American Express Co. on Monday said its fourth-quarter profit rose 49 percent, as its customers spent more and got better about paying their bills.
The card issuer said net income after paying preferred dividends jumped to $1.05 billion, or 88 cents per share, compared with $707 million, or 60 cents per share, in the 2009 fourth quarter.
The most recent results include $113 million in charges announced last week, related to the elimination of about 500 jobs in its customer service operations. Excluding the charges, profit for the quarter came to 94 cents per share.
Revenue rose 13 percent to $7.32 billion, from $6.49 billion in the prior year.
Wall Street analysts were expecting profit of 95 cents per share, on $7.28 billion in revenue, according to Fact Set.

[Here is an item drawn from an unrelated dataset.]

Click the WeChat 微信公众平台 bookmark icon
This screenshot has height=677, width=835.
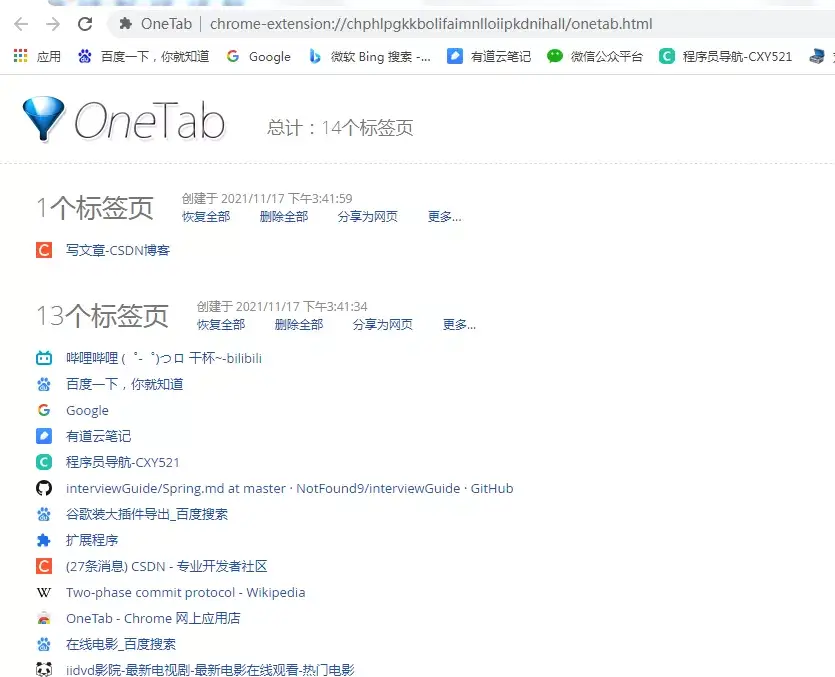click(554, 57)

CEO Kenneth Chenault said consumers, small businesses and corporate customers all increased their spending in the quarter. Customer spending rose 15 percent to $197.7 billion, from $172.6 billion last year. The number of cards in force held steady in the U.S. at 48.9 million, while international cards rose 8 percent to 42.1 million, from 39 million a year earlier.
The company also set aside less money to cover unpaid bills, as its customers got better at making payments on time.
Net write-offs for the quarter fell 40 percent to $117 million, from $194 million a year earlier. American Express said the percentage of U.S. payments past due by 30 days or more fell to 1.5 percent, from 1.8 percent in the 2009 fourth quarter. The percent past due by 90 days dropped to 0.9 percent, from 1.6 percent a year ago.
American Express said its expenses for the quarter rose 17 percent, to $5.61 billion, from $4.78 billion the prior year. The increase reflected higher spending on card member rewards and services, along with a 31 percent jump in salaries and employee benefits, and a 27 percent leap in spending on professional services.
The increase caught the eye of Keefe, Bruyette and Woods analyst Sanjay Sakhrani, who said he expected the matter to be raised during the company's conference call to discuss results later Monday.
Overall, however, Sakhrani said it was a good quarter, with stronger revenue than expected and lower losses on unpaid balances.
In afterhours trading, American Express shares fell 63 cents to $45.35, after slipping 21 cents to end the regular session at $45.79.